Ronnie Hepworth

Personal information
- Full name: Ronald Hepworth
- Date of birth: 25 January 1919
- Place of birth: Barnsley, England
- Date of death: 26 April 2006 (aged 87)
- Place of death: Harrogate, England
- Height: 5 ft 10 in (1.78 m)
- Position(s): Full back

Youth career
- Stainborough United

Senior career*
- Years: Team / Apps / (Gls)
- 1935–1939: Chesterfield / 0 / (0)
- 1939–1951: Bradford (Park Avenue) / 101 / (0)
- 1951–1952: Scarborough

= Ronnie Hepworth =

English footballer

Ronald Hepworth (25 January 1919 – 26 April 2006) was an English professional footballer who made 101 appearances in the Football League playing as a full back for Bradford (Park Avenue).

==Life and career==
Hepworth was born in 1919 in Barnsley, which was then in the West Riding of Yorkshire. His father, Walter, played League football for Barnsley in the 1890s and his older brother Arthur played for Nelson in the late 1920s. He played football for local club Stainborough United before signing amateur forms for Chesterfield in December 1935. The club retained his services until 1939, and he played for their reserves – in 1937–38 he made 31 appearances for their Central League team – but could not dislodge Billy Kidd from the first team.
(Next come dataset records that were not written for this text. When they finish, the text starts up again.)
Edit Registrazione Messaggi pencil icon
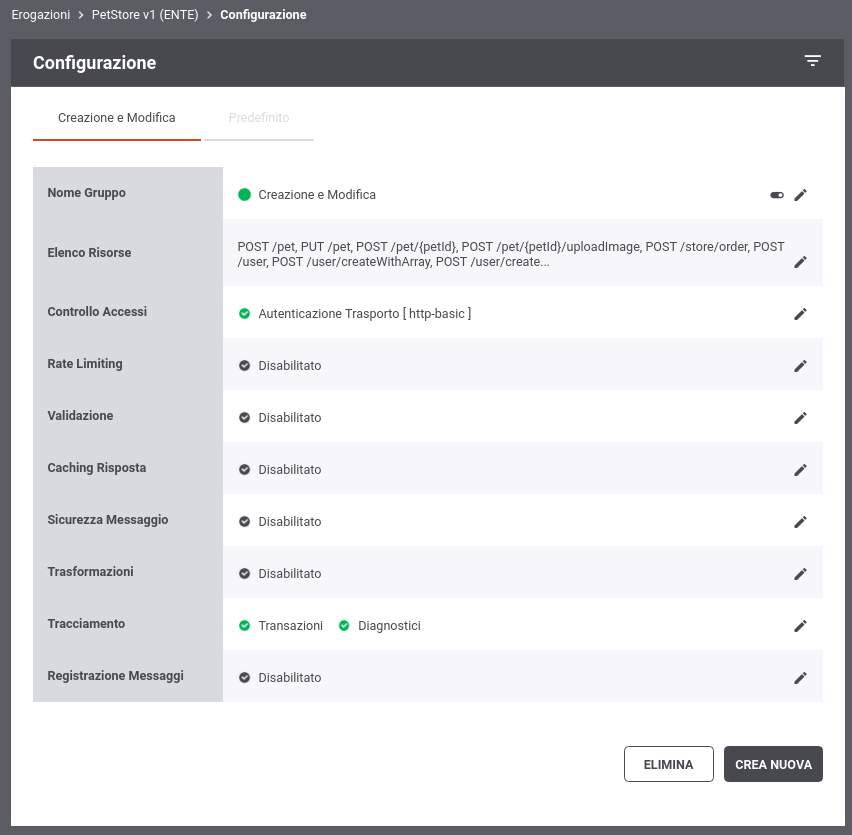Screen dimensions: 852x835 [800, 678]

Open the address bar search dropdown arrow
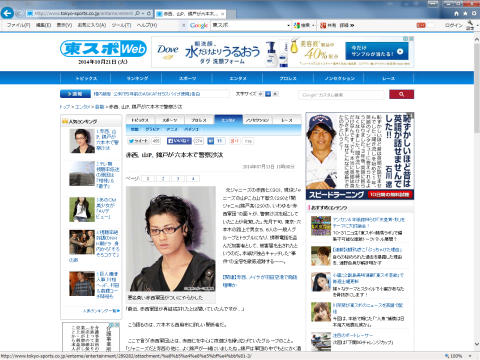coord(143,13)
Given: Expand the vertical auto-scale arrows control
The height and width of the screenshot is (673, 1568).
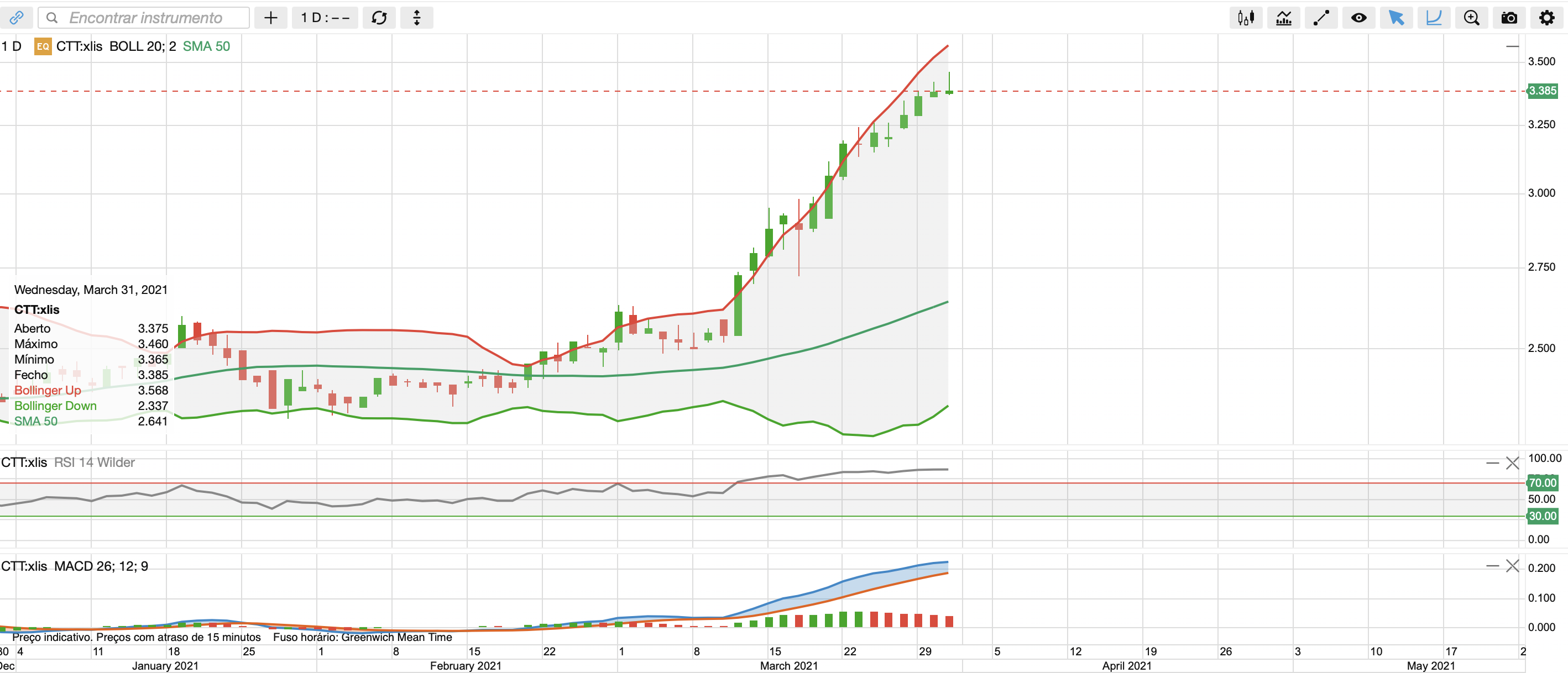Looking at the screenshot, I should (x=417, y=18).
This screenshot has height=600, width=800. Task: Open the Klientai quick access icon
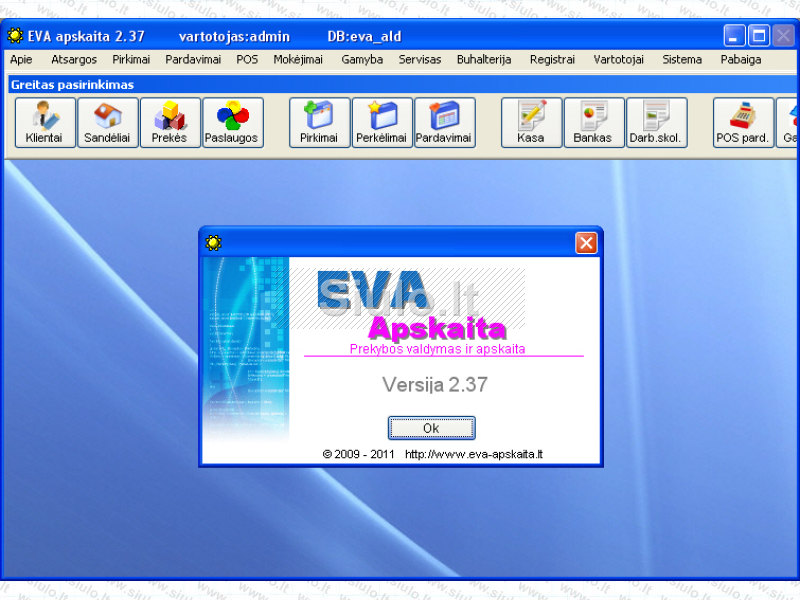tap(45, 122)
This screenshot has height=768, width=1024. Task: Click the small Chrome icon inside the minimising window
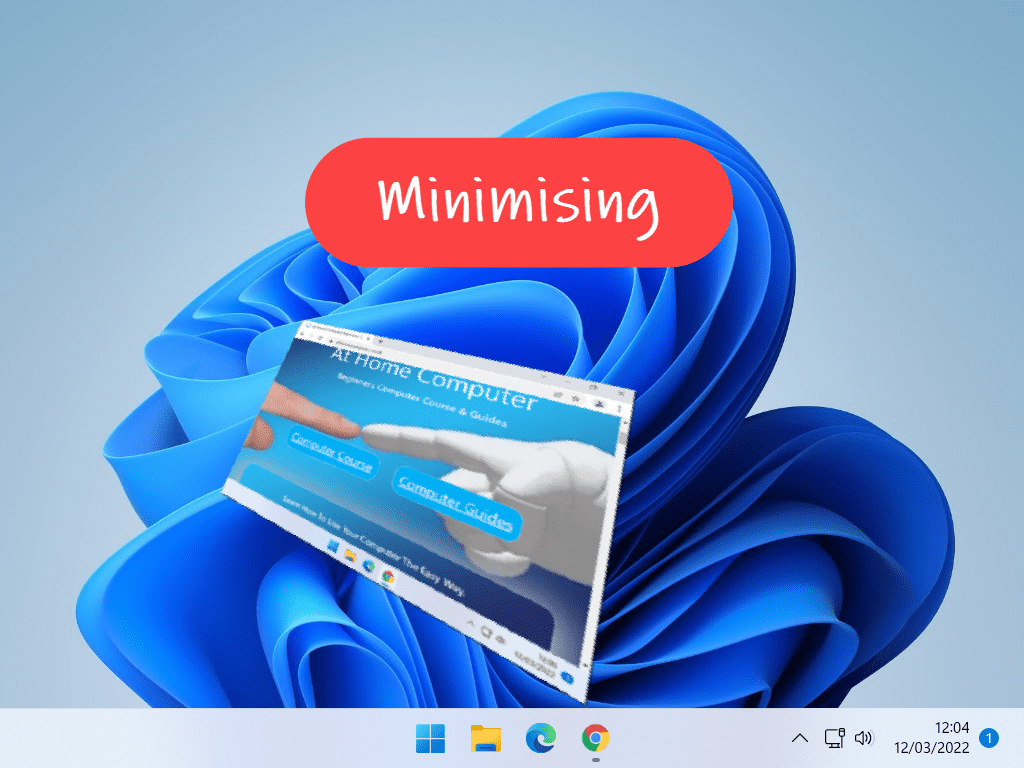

Hepworth signed for Second Division club Bradford (Park Avenue) in May 1939; the fee was reportedly one "which Chesterfield felt they could not turn down". He played all three of their league matches before the competition was suspended for the duration of the Second World War. (Note: Matches played in the abandoned 1939–40 Football League season are conventionally excluded from a player's record by most statistical sources, although Joyce does count them.) During the war Hepworth made guest appearances for clubs including Lincoln City, Notts County and Nottingham Forest. He resumed his Bradford career after the war while training as a schoolteacher. His teaching commitments sometimes made it difficult to maintain a regular place in Bradford's eleven, and over the five post-war seasons he spent with the club, he made 101 league appearances. In 1951, he moved into non-league football with Scarborough.

Hepworth died in Harrogate, North Yorkshire in 2006 at the age of 87.